Okay, so we can set that aside.
Now we can finally turn our attention back to our dough.
-Look at that beautiful dough.
-Looks gorgeous, right?
-Yeah.
-So, it's doubled in size.
It's been a couple of hours.
Now we're going to divide our dough into three equal portions.
And whenever I do this, just to make sure it's all even, I like to weigh the big dough first, see where we're at.
Alright, so it's just...
It's about 21 ounces.
So, back onto our counter.
Just kind of eyeball it.
Okay, so now we can just take our dough balls and just kind of cup them on the counter and just roll them into tight little balls there.
-Mm.
-And we'll put those onto our sheet.
Alright, now we're going to cover our dough with our plastic wrap, and we're going to let this sit for 15 minutes so the dough relaxes again and it's easier to roll out.

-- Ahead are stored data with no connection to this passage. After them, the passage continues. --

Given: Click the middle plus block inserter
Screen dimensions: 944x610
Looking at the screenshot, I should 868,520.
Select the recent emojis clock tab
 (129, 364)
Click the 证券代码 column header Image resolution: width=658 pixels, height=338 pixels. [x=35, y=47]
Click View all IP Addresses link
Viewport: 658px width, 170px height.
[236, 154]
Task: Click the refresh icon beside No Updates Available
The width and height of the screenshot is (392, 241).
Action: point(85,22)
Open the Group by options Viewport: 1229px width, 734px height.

Our dough has been resting for 15 minutes, and we're ready to roll out.
Toni, would you like to give me a hand?
-Yes, I would love to do that.
-Please, please, can you give me a hand?
[ Both laugh ] -I would love to help you out.
-Okay.
Here is a ball of dough for you.
-They're so beautiful.
-Oh, wait till you start working with it.
Want to sprinkle a little flour on your counter?
-Okay.
Not much?
-Yeah, that's perfect.
-Okay.
-And maybe a little bit on top of the dough, as well.

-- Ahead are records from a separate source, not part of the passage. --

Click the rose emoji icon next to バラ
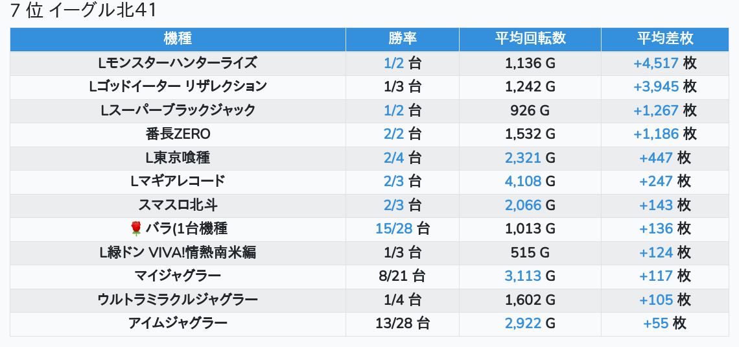 [x=135, y=229]
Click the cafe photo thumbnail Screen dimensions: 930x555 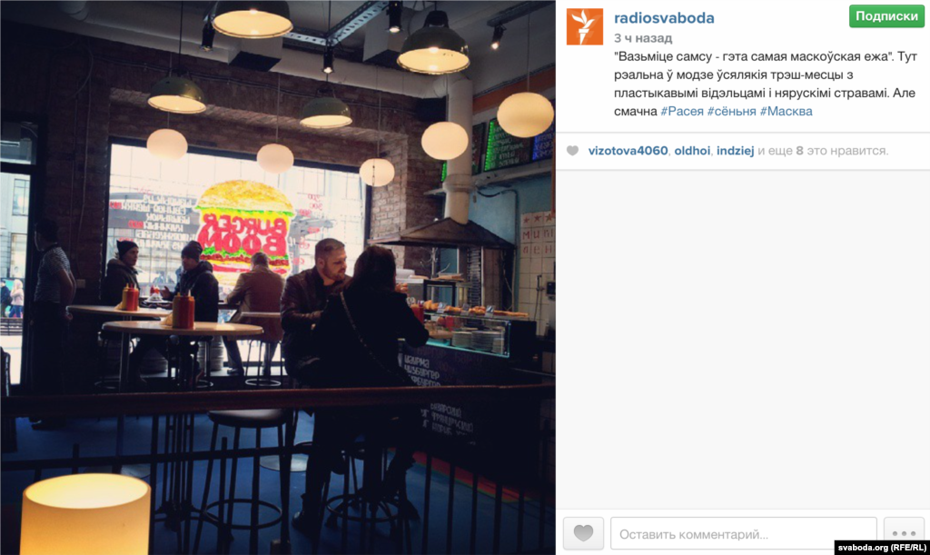point(278,278)
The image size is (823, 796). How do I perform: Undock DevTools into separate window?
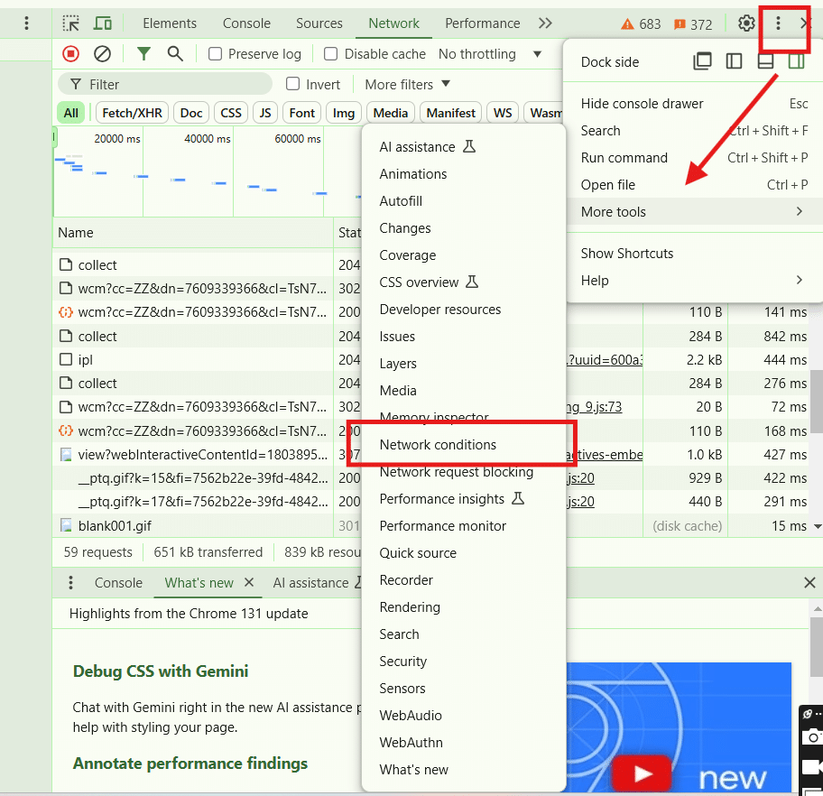click(x=702, y=61)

And then we are going to start off with our fingers and we're just going to press the dough into an approximate 6- to 7-inch round.

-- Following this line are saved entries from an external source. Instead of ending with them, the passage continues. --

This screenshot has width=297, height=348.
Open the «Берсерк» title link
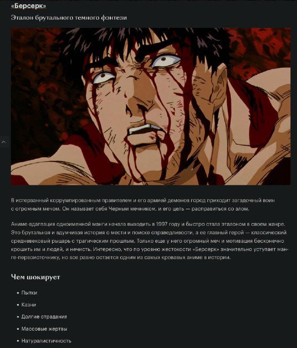29,6
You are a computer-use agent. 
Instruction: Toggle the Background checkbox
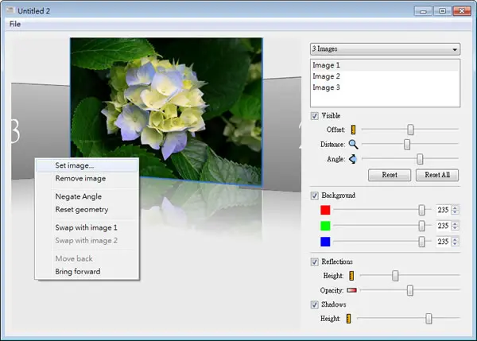[x=315, y=196]
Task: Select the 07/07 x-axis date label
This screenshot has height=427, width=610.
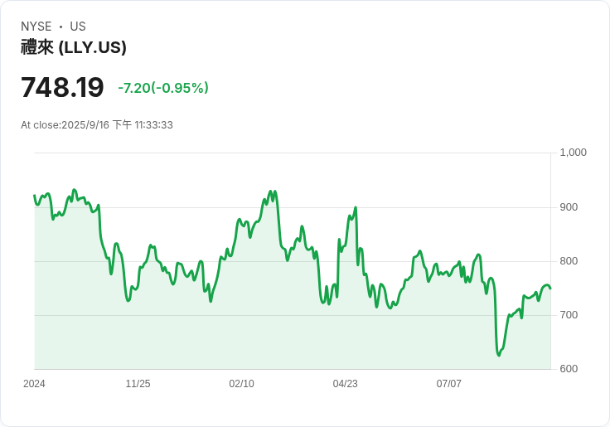Action: [x=448, y=384]
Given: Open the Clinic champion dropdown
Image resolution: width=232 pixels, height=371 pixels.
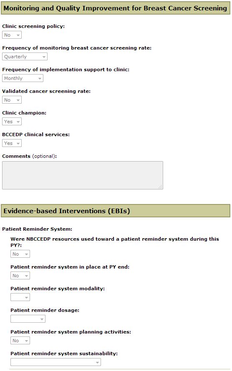Looking at the screenshot, I should coord(12,122).
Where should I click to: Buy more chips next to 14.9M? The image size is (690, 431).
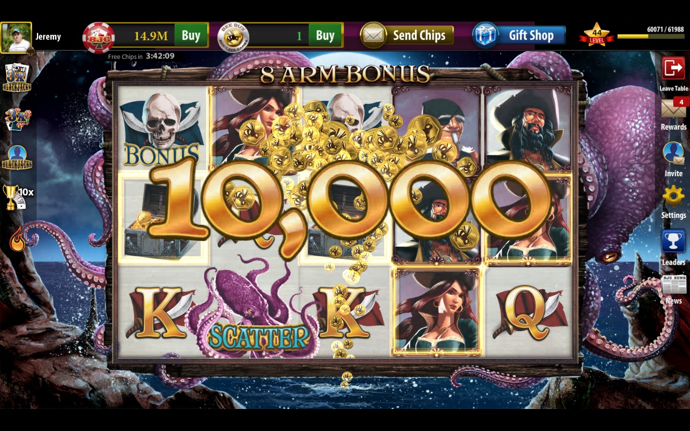pyautogui.click(x=191, y=35)
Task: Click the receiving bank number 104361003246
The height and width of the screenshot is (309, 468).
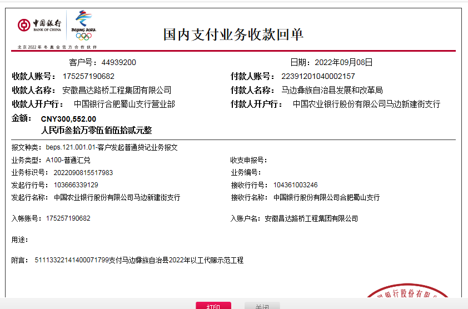Action: [296, 185]
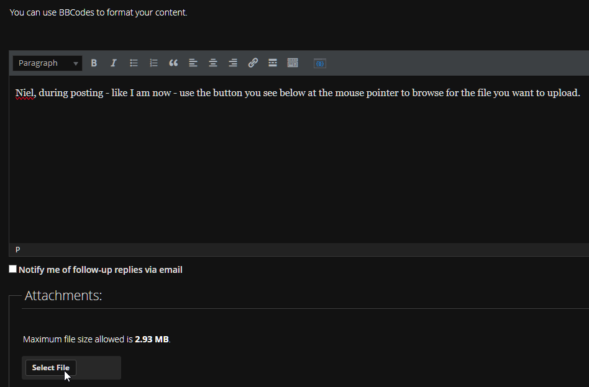
Task: Insert a bulleted list
Action: pyautogui.click(x=134, y=63)
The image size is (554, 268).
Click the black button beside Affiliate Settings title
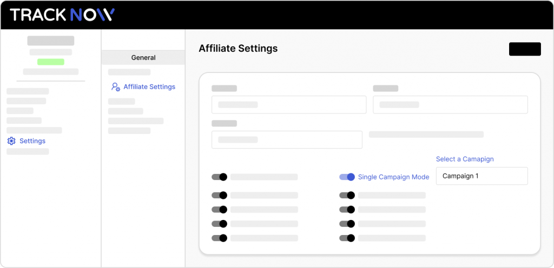(525, 49)
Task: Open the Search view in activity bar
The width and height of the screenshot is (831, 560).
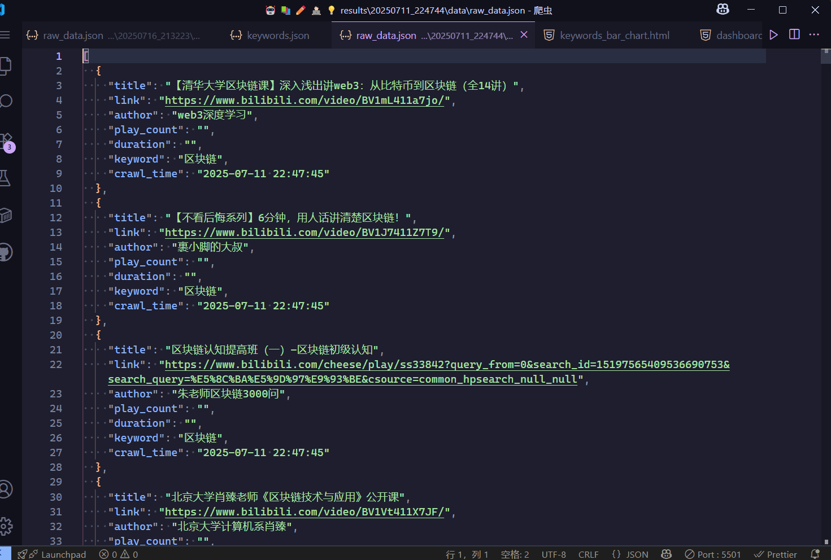Action: tap(6, 102)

So, I like to just poke it.
This is just to kind of get it started.
And now we're going to roll these into 9- to 10-inch circles.
So, I'm notoriously bad at rolling out perfectly round circles, so I like to press from the center and give the dough a quarter turn each time.
-What's the size we're going for here?
-Between 9 and 10 inches.
-Okay.
-The dough is very forgiving.
Okay, so once we're at that 9- to 10-inch mark, we're going to use our baking peels.
So, you want to flour your baking peel.
And I always like to go heavy on this flour.
So, then we can just pick up the edge of the dough.
-Yep.
-And quickly slide underneath.
-[ Laughs ] -Then we're going to spread 1 1/2 tablespoons of our za'atar olive oil mixture.
We'll put it in the center of the dough.
Just eyeball that extra 1/2 tablespoon.
Want to spread it all the way to about 1/2 inch from the edge.
What we're going to do is something that I saw Mario doing there at the bakery with his mana'eesh.
He took his fingers and just docked the dough with his fingertips about six times.
So it was like boom, boom, boom, boom, boom, boom.
-Do you have to say "boom, boom" when you do it?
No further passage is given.